HOW TO COMPLETE THIS TASK: Look for the line containing "Switch to the View tab" in the records below. Then output it and all the lines that follow, exactly and without any others.

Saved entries
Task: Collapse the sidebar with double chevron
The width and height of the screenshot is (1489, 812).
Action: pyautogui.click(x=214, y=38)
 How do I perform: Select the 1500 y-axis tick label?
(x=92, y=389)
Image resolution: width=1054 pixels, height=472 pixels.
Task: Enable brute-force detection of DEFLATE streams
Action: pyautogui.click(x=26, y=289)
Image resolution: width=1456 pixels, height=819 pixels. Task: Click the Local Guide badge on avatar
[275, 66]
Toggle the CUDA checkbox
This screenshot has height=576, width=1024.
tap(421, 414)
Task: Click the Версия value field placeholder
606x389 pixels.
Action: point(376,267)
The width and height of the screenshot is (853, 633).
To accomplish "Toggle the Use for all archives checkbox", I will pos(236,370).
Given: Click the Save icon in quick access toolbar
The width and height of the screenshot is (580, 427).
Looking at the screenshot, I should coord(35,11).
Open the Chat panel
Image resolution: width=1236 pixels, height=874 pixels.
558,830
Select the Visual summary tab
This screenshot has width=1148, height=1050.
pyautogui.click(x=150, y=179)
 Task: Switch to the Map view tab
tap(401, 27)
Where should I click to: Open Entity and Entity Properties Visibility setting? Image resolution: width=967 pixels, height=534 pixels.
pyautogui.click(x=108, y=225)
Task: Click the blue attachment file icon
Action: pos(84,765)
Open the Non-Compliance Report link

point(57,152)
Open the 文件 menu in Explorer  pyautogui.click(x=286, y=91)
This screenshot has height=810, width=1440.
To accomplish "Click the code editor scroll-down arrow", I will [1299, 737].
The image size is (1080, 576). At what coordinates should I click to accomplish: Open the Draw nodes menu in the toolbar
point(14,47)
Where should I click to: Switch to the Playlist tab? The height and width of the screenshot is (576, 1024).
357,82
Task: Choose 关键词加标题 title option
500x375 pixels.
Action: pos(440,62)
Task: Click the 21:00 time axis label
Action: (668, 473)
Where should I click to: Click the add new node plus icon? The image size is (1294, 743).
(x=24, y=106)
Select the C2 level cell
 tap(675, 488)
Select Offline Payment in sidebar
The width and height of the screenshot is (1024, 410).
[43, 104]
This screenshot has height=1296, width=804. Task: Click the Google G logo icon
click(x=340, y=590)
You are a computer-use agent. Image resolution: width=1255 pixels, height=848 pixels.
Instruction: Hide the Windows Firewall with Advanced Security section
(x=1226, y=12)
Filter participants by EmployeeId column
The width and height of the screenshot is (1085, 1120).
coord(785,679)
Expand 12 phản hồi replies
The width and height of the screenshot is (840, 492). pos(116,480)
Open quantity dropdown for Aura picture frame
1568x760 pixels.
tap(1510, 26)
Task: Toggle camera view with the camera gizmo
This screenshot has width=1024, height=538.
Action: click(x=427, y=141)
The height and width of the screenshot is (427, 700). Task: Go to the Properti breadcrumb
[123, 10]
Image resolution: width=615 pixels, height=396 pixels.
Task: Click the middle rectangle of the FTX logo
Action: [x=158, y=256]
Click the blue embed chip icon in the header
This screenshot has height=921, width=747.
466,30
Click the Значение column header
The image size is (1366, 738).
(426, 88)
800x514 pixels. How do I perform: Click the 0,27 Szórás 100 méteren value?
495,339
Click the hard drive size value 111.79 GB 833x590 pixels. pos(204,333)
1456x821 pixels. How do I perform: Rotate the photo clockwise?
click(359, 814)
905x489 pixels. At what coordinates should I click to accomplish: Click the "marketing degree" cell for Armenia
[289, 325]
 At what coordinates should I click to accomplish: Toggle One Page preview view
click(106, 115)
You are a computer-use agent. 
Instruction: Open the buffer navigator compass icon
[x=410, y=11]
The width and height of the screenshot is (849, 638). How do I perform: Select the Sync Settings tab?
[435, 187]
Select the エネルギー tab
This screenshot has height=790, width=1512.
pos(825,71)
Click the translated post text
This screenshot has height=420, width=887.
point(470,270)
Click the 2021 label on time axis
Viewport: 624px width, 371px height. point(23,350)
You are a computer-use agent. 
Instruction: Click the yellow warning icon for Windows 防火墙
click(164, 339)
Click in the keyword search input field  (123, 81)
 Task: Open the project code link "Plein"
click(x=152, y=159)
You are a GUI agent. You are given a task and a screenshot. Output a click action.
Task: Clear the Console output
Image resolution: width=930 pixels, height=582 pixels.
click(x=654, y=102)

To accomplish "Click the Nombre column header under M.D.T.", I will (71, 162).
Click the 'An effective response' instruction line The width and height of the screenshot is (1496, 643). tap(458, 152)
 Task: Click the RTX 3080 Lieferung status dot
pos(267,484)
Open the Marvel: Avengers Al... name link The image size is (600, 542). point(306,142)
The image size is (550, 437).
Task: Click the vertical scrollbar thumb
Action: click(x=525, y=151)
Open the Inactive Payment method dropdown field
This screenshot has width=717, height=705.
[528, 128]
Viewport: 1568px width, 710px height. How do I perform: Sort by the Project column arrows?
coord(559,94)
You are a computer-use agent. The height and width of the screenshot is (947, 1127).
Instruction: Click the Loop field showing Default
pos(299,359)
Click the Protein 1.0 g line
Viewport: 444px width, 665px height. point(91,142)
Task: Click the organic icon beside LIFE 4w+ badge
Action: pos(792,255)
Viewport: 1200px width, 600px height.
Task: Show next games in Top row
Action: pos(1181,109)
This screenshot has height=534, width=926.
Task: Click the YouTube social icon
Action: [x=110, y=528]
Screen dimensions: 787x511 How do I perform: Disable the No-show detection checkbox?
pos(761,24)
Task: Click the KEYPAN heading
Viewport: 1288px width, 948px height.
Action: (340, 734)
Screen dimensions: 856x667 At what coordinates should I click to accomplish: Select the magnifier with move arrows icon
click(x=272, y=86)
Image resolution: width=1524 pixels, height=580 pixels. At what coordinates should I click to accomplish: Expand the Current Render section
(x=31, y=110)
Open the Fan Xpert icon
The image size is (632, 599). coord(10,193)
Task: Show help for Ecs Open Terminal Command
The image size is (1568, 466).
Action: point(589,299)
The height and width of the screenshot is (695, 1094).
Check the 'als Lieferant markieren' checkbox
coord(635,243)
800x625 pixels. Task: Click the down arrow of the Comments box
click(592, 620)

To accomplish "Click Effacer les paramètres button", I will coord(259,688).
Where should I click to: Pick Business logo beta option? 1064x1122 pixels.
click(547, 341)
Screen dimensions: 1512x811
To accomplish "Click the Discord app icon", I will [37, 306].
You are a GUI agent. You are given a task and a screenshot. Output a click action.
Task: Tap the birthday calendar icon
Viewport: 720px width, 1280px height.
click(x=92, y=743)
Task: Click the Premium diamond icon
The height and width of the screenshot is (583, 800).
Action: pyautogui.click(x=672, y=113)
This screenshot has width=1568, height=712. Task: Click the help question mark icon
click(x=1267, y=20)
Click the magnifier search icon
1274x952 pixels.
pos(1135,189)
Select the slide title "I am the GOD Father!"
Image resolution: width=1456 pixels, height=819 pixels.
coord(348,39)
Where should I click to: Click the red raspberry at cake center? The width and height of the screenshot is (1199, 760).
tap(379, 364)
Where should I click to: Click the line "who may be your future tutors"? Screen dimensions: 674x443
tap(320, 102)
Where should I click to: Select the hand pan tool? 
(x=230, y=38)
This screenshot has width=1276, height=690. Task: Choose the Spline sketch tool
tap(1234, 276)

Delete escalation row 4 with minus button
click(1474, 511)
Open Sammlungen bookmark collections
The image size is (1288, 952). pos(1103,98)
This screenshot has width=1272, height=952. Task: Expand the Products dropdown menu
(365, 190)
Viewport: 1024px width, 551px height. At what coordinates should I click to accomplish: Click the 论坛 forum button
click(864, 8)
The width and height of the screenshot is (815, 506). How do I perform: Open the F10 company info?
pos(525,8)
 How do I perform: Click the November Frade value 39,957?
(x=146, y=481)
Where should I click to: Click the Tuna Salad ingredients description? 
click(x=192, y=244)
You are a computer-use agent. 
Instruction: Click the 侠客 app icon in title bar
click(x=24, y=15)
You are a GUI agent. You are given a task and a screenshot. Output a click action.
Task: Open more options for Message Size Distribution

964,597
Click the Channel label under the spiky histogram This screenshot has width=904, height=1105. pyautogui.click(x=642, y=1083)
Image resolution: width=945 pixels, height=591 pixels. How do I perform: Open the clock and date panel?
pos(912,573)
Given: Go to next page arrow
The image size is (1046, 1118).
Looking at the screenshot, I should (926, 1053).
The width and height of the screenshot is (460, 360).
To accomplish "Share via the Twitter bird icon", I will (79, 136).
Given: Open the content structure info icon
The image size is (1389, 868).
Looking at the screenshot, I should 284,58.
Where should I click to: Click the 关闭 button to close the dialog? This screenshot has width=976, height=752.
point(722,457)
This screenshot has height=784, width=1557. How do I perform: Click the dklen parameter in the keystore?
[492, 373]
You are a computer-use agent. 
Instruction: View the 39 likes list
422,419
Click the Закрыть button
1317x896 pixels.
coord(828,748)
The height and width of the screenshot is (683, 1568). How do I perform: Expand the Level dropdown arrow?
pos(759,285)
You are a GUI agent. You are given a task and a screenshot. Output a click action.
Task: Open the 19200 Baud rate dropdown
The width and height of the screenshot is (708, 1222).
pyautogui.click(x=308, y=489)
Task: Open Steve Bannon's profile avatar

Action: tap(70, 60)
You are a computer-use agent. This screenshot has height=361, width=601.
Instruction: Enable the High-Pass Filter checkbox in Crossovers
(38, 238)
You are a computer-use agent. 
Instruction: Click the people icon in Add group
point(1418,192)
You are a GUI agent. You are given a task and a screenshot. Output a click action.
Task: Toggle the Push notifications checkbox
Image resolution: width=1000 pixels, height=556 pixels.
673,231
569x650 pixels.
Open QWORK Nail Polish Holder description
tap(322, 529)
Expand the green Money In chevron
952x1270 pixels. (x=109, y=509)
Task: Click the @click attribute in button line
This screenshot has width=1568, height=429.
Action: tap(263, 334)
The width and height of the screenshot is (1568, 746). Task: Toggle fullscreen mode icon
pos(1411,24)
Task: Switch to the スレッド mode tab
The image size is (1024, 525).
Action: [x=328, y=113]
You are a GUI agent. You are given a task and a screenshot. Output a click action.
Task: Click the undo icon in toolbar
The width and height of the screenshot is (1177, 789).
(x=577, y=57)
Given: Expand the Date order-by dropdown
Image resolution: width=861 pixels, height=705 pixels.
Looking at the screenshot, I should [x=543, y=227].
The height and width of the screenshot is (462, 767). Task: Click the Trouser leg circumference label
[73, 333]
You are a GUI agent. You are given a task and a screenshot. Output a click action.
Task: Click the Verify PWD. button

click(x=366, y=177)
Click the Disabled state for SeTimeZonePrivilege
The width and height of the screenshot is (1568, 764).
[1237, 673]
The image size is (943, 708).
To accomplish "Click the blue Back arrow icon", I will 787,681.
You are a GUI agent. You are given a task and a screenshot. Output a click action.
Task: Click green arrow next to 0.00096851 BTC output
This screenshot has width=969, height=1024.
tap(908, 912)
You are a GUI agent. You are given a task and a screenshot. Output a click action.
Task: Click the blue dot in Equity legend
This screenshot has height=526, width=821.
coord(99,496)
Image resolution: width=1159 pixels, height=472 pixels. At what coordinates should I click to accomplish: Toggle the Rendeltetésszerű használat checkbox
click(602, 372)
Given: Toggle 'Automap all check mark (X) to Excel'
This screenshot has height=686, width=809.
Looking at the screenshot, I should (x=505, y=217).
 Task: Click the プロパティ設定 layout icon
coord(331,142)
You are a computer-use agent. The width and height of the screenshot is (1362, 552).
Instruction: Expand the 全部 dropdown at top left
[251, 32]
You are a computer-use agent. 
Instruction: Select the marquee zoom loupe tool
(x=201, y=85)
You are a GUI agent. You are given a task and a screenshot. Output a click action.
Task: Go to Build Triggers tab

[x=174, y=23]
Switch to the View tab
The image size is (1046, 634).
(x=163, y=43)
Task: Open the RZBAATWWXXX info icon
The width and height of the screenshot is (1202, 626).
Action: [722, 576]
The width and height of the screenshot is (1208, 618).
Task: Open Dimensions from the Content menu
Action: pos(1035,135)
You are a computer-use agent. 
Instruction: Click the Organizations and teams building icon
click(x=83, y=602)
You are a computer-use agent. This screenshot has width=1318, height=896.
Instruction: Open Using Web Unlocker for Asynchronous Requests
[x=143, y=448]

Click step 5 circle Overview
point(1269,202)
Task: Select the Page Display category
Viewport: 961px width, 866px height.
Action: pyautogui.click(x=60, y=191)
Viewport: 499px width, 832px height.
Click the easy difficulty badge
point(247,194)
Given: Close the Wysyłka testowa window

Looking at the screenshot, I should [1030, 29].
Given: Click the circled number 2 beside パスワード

SOLUTION FOR THIS PROBLEM:
Switch to the View tab
The image size is (1046, 634).
(x=163, y=43)
Task: Open the RZBAATWWXXX info icon
The width and height of the screenshot is (1202, 626).
Action: [722, 576]
The width and height of the screenshot is (1208, 618).
Task: Open Dimensions from the Content menu
Action: pos(1035,135)
You are a computer-use agent. 
Instruction: Click the Organizations and teams building icon
click(x=83, y=602)
You are a computer-use agent. This screenshot has width=1318, height=896.
Instruction: Open Using Web Unlocker for Asynchronous Requests
[x=143, y=448]

Click step 5 circle Overview
point(1269,202)
Task: Select the Page Display category
Viewport: 961px width, 866px height.
Action: pyautogui.click(x=60, y=191)
Viewport: 499px width, 832px height.
Click the easy difficulty badge
point(247,194)
Given: Close the Wysyłka testowa window

Looking at the screenshot, I should [1030, 29].
Given: Click the circled number 2 beside パスワード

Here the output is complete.